Blind Justice is an American crime drama television series created by Steven Bochco about a blind New York City police detective. It aired on ABC from March 8 to June 21, 2005, to fill the time slot left by Bochco's highly successful NYPD Blue, which had just aired its final episode after a 12-year run. The show ran for only one season, with 13 episodes broadcast.

==Plot==
A New York City police detective named Jim Dunbar and his partner are ambushed by a gunman with an AK-47. Three other officers are out of ammunition, and Dunbar's partner is frozen in fear. Dunbar takes action but also takes a bullet leaving him blind. He sues the police force and is allowed to keep his job despite his blindness. He is partnered with Detective Karen Bettancourt who doubts his ability to effectively do his job. He also must deal with self-doubt and his wife Christie's doubts by seeing a psychiatrist.

==Cast==
- Ron Eldard as Detective Jim Dunbar
- Marisol Nichols as Detective Karen Bettancourt
- Rena Sofer as Christie Dunbar
- Reno Wilson as Detective Tom Selway
- Frank Grillo as Detective Marty Russo
- Michael Gaston as Lt. Gary Fisk
- Saul Rubinek as Dr. Alan Galloway

==Production==
Blind Justice is a co-production of Steven Bochco Productions and Paramount Television. In 2003 during early pre-production on the then-untitled series Bochco said of Blind Justice, "it ain't like any cop show you've ever seen before." Bochco said he got the idea for the series from seeing The Blind Boys of Alabama at a concert in Hollywood and noticing how they came on stage in a line, each holding on to the shoulder of the man in front of him. On May 18, 2004, ABC announced that they had ordered Blind Justice as a mid-season replacement to fill the spot in their scheduled left by NYPD Blue which was to end part way through the 2004-05 television season. The start of production on the series in Los Angeles was announced on October 25, 2004.

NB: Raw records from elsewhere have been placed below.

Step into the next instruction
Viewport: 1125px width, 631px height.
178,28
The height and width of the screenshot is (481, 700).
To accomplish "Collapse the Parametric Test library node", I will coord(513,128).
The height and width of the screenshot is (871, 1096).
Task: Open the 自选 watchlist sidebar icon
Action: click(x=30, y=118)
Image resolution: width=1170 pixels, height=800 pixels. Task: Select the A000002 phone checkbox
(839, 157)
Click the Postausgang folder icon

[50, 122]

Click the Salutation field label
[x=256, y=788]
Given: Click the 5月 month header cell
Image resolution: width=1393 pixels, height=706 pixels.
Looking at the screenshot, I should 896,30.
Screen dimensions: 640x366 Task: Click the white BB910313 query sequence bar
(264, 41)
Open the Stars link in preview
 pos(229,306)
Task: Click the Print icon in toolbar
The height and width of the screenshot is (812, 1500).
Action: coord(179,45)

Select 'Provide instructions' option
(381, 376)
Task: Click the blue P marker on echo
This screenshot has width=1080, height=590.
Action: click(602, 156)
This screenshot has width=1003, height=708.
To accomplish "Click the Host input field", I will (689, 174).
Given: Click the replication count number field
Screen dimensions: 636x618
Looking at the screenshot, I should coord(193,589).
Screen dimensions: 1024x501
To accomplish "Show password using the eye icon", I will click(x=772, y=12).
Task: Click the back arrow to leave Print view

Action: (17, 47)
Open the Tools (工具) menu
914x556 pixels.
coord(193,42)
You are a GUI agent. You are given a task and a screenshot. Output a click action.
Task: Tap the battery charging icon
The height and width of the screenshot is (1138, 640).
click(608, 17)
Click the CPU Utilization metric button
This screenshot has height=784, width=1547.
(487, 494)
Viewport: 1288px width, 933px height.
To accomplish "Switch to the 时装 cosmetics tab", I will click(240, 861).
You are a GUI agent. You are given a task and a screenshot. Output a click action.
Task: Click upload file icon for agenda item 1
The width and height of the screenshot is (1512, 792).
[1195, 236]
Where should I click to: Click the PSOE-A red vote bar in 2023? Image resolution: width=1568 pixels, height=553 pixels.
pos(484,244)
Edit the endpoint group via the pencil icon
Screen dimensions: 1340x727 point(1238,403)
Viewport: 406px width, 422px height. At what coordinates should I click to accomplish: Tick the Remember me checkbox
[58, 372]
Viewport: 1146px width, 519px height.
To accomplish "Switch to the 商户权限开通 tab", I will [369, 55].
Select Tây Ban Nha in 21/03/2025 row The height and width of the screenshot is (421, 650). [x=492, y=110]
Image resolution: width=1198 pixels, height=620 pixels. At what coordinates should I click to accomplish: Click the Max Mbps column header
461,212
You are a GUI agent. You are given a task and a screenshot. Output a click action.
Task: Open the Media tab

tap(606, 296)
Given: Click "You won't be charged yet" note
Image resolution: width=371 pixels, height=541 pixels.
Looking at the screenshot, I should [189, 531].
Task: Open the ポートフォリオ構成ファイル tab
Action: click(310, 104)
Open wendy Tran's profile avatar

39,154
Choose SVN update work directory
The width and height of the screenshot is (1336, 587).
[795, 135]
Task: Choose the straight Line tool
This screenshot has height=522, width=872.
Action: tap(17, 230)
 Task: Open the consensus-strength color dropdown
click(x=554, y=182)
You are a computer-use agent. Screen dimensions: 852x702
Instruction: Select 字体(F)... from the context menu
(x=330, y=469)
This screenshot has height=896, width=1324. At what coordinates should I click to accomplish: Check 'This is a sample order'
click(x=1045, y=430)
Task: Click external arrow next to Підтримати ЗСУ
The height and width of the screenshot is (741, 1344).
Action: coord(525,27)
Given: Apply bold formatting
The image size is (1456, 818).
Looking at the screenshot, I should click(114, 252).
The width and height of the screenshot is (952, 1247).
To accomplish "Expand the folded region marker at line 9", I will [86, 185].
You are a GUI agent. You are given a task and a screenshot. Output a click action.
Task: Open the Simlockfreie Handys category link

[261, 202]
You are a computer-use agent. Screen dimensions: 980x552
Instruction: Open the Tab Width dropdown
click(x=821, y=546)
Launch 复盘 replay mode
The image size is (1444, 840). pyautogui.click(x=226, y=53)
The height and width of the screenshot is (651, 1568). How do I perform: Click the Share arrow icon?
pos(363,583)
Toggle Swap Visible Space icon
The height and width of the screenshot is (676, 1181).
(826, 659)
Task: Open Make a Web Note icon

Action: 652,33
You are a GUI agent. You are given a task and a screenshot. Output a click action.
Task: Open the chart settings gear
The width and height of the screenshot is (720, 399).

The main setting of the series is the police precinct in New York City's Chinatown. Exterior shots were filmed at a precinct in Brooklyn. The pilot was filmed in part on location in New York and on the stages of 20th Century Fox and on the streets of Los Angeles. The pilot episode had its first public screening in mid-January, 2005 at the Mall of America in Minneapolis, Minnesota as part of ABC's attempt to promote their mid-season schedule. The other shows premiering were Grey's Anatomy, Eyes, Supernanny, and Jake in Progress.

Kramer Morgenthau was the cinematographer for the pilot and together with director Gary Fleder established the basic visual presentation of Blind Justice. For the series Bochco employed two cinematographers, Jeff Jur and Ric Bota, who worked on alternate episodes to allow for more time to visually develop the individual episodes. Blind Justice was the first scripted series to be broadcast on ABC with video description for the visually impaired, where available (FCC regulations for Descriptive Video Service would not come into force for seven more years).

==Reception==
Kevin D. Thompson of Cox News Service said Blind Justice is "worth your attention mostly because of Ron Eldard's standout performance as Dunbar", a character whom he described as "one of TV's most intriguing new characters." Vikki Ortiz of the Milwaukee Journal Sentinel watched the premiere with members of the Badger Association of the Blind and Visually Impaired in Milwaukee and found that generally they considered it a realistic portrayal of what it is like to be blind, citing use of proper commands being given to his guide dog and having Detective Bettancourt lead him with her arm. Ortiz mentioned that several people did say that it was unrealistic that he would be allowed to carry a gun. In her review of the pilot Alessandra Stanley of The New York Times found that Blind Justice "is at its best when portraying how people react to the character Jim Dunbar". Stanley goes on to say in her review that "the scenes at the precinct when he first returns to work are intelligently and delicately written. His heroism, and the groundbreaking lawsuit he filed, turned him into a celebrity cop, and his colleagues on the force greet him with graceless courtesy and palpable resentment. Dunbar is blind, but in a previous generation, he could have been black or female and encountered a similar kind of churlishness."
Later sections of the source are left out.